- **Problem statement**
Copy everything from the row containing "Given: Select the CN7DRP=CFXS chart tab" down to the end of the rows below, swapping "Given" for "Task" and leaving the rest unchanged. Leave the pictures out.
■ ■ ■ ■ ■ ■ ■
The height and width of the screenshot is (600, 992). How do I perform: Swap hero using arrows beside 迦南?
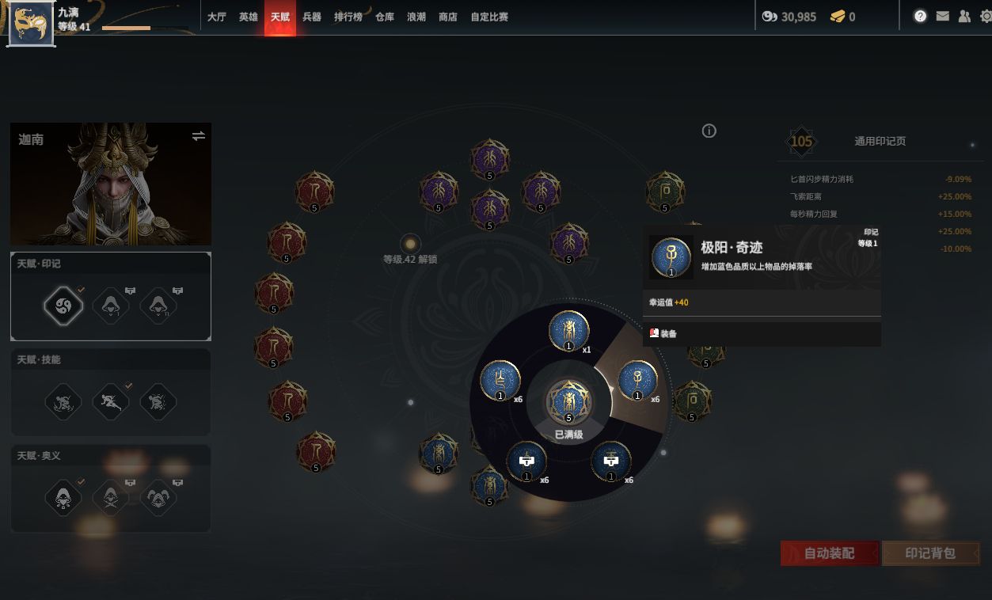coord(199,136)
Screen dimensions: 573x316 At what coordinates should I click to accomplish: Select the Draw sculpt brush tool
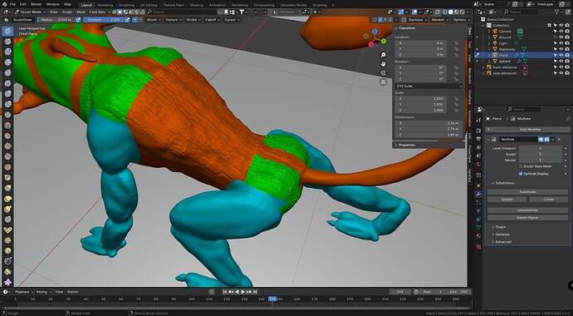coord(8,31)
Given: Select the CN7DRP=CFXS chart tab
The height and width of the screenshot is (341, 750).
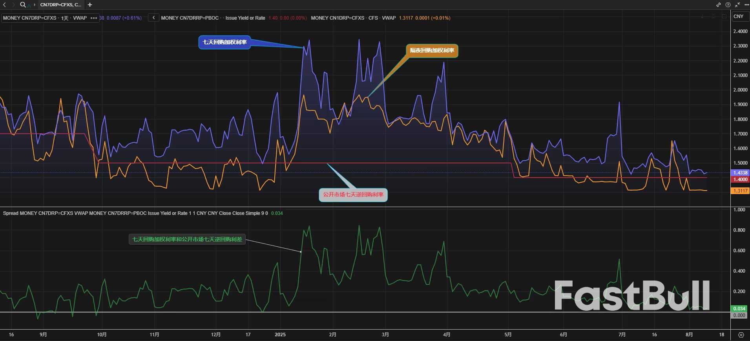Looking at the screenshot, I should tap(60, 5).
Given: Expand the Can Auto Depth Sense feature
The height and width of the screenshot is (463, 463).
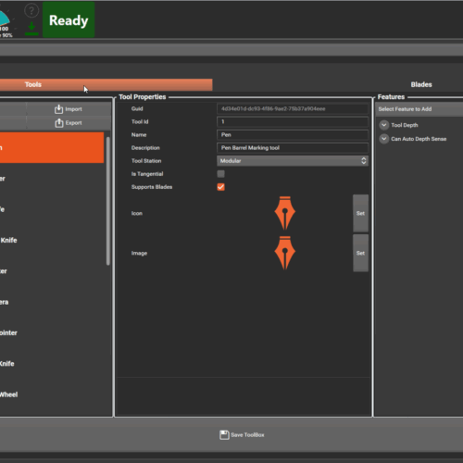Looking at the screenshot, I should (x=383, y=139).
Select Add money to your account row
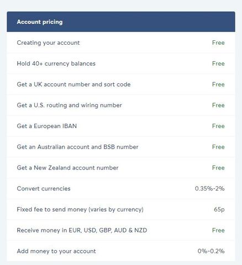 coord(121,251)
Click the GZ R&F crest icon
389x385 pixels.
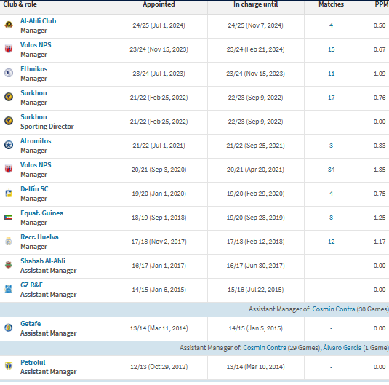pyautogui.click(x=9, y=289)
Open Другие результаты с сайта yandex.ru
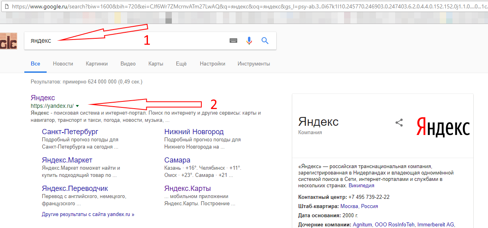This screenshot has width=488, height=228. [x=88, y=214]
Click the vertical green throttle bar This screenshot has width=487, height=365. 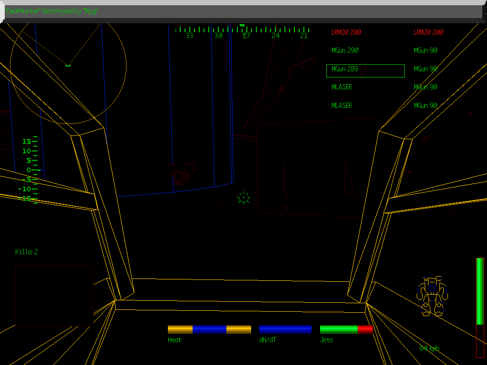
■ ■ ■ ■ ■ ■ ■
- **Output**
Task: Select the CN7DRP=CFXS chart tab
The height and width of the screenshot is (341, 750).
Looking at the screenshot, I should tap(60, 5).
Task: Expand the Can Auto Depth Sense feature
The height and width of the screenshot is (463, 463).
Looking at the screenshot, I should (x=383, y=139).
Select Add money to your account row
 coord(121,251)
Click the GZ R&F crest icon
389x385 pixels.
pyautogui.click(x=9, y=289)
Open Другие результаты с сайта yandex.ru
This screenshot has width=488, height=228. [x=88, y=214]
Click the vertical green throttle bar This screenshot has width=487, height=365. 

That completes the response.